YOUR OBJECTIVE: How many lines of the records below contain the word "Cancel"? Answer with the number alone.

Stored records
○ ○ ○ ○ ○ ○ ○

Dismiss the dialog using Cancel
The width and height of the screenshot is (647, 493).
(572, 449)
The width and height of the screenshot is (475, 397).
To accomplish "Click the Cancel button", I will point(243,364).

○ ○ ○ ○ ○ ○ ○

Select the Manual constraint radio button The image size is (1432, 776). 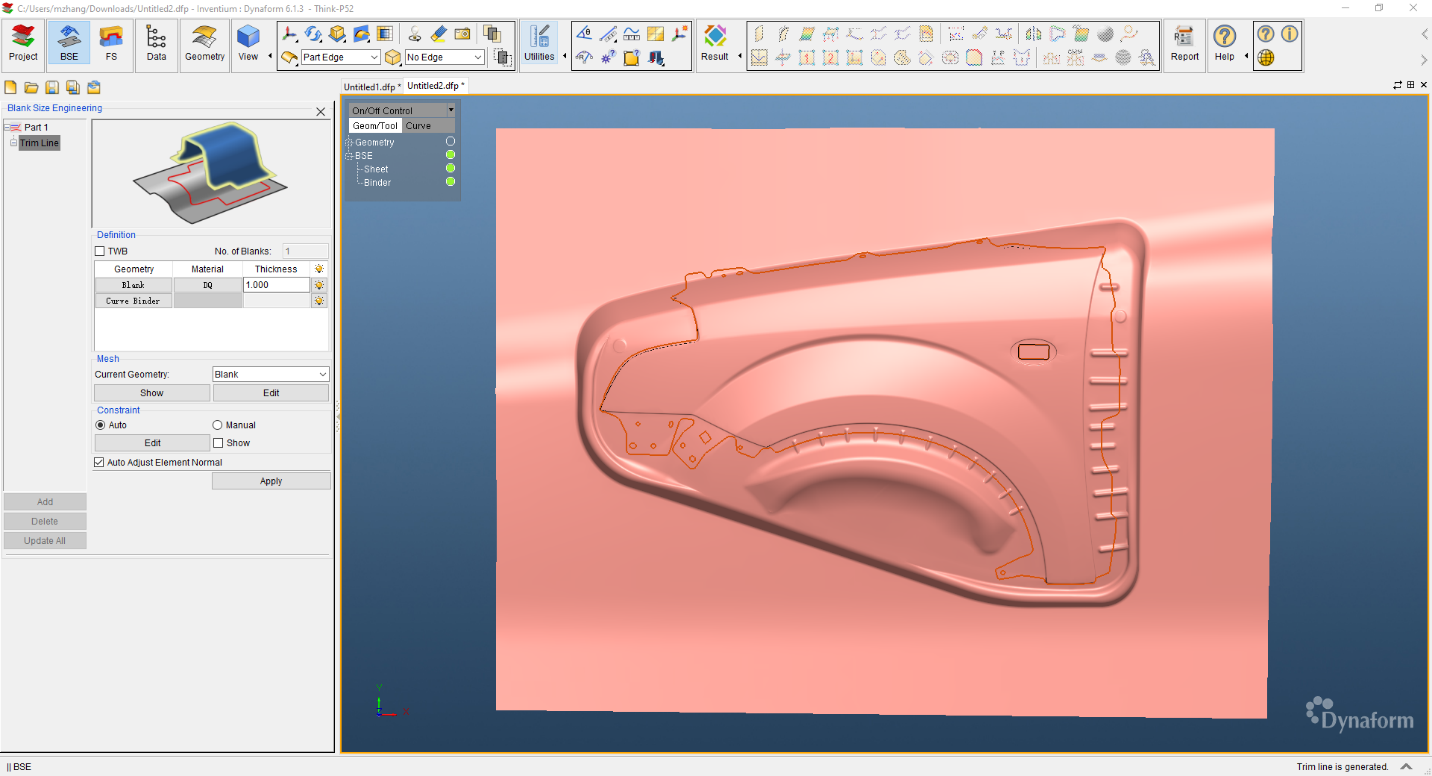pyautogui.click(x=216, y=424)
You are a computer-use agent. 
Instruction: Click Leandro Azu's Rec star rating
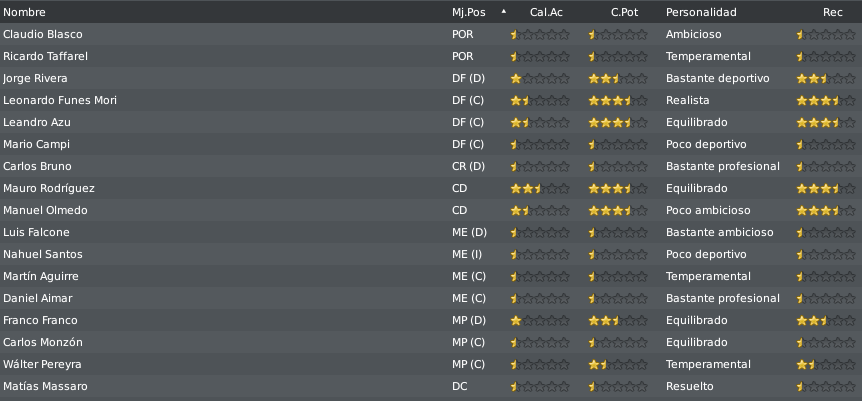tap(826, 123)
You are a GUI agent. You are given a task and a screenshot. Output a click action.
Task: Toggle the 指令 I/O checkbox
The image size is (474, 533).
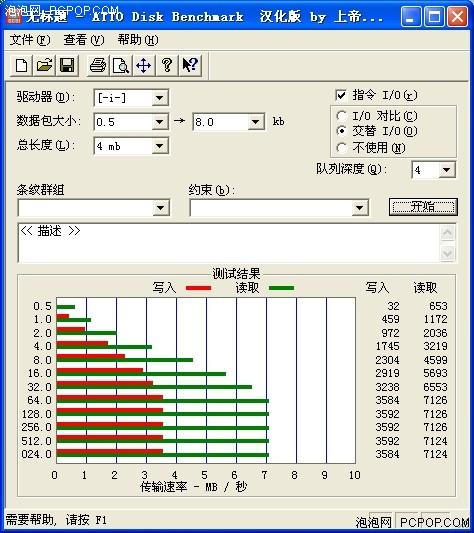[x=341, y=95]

○ ○ ○ ○ ○ ○ ○

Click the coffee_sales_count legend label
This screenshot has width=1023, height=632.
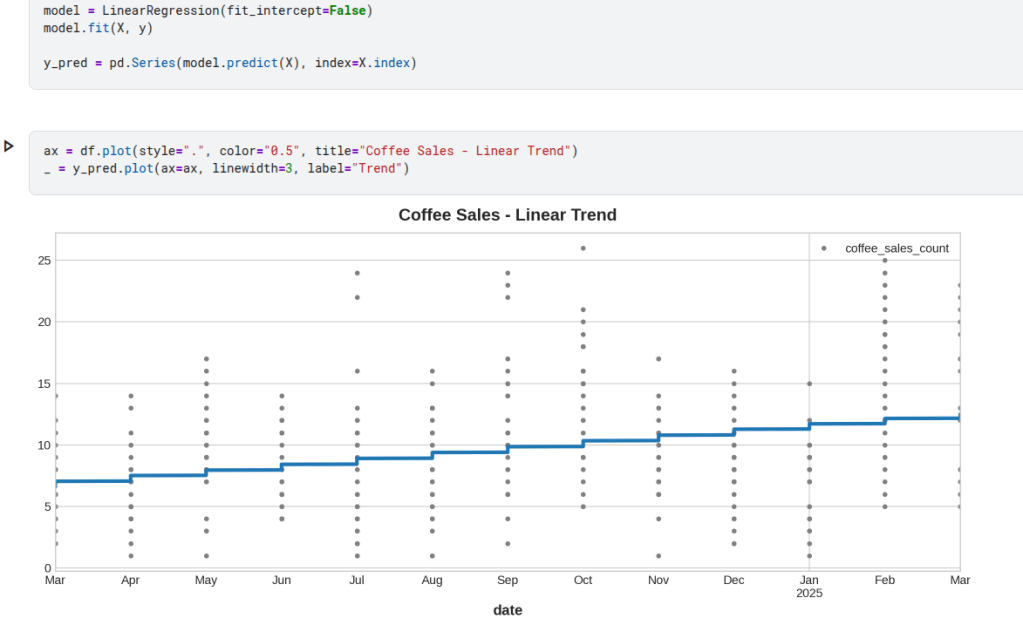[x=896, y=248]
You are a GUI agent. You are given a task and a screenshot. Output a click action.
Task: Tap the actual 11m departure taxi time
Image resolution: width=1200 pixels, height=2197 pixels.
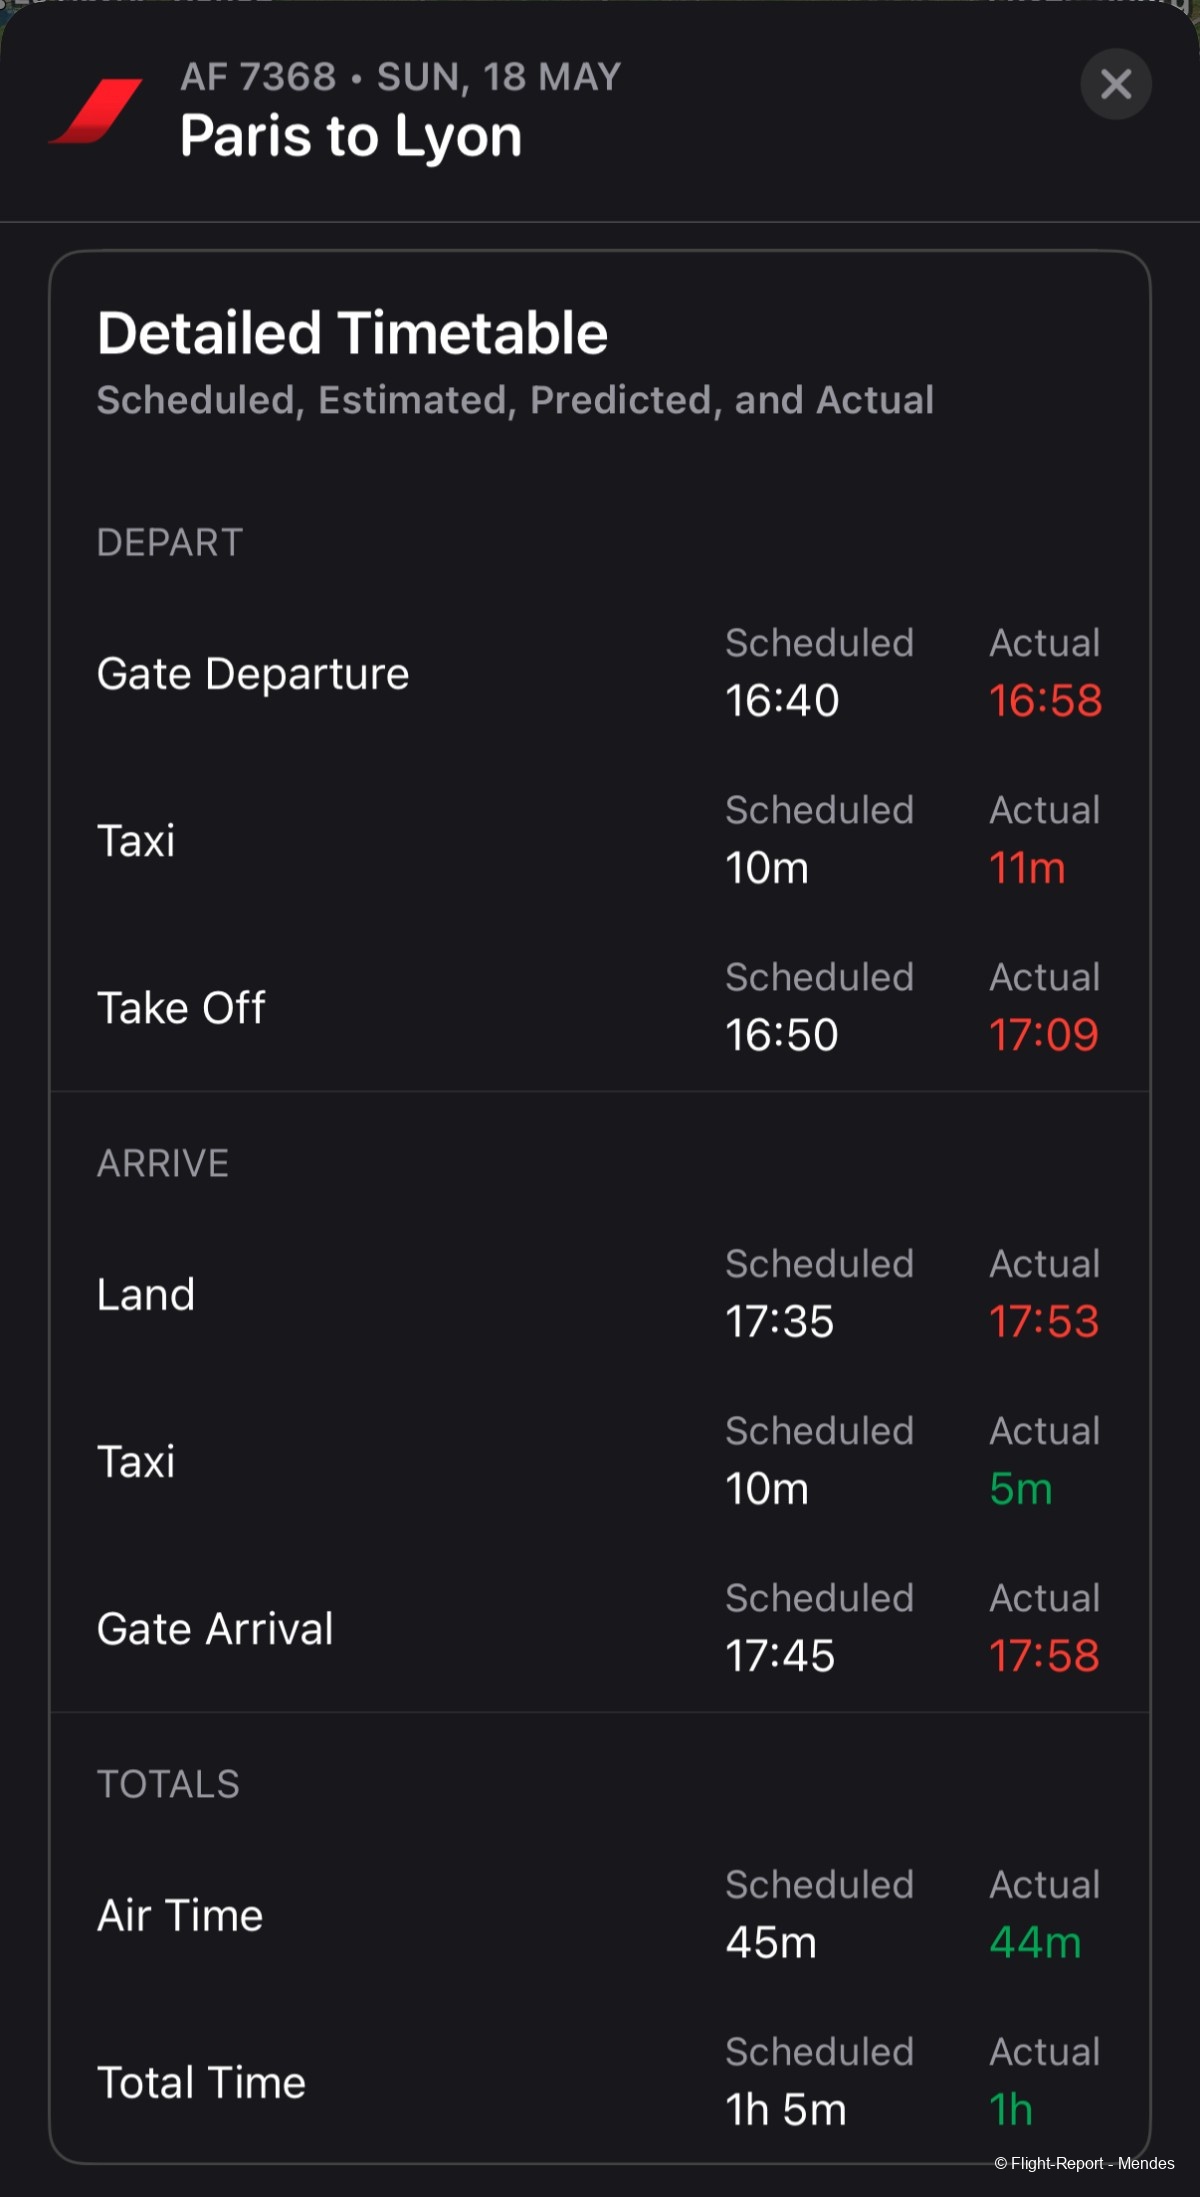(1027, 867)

○ ○ ○ ○ ○ ○ ○

EXERCISE OUTPUT: 2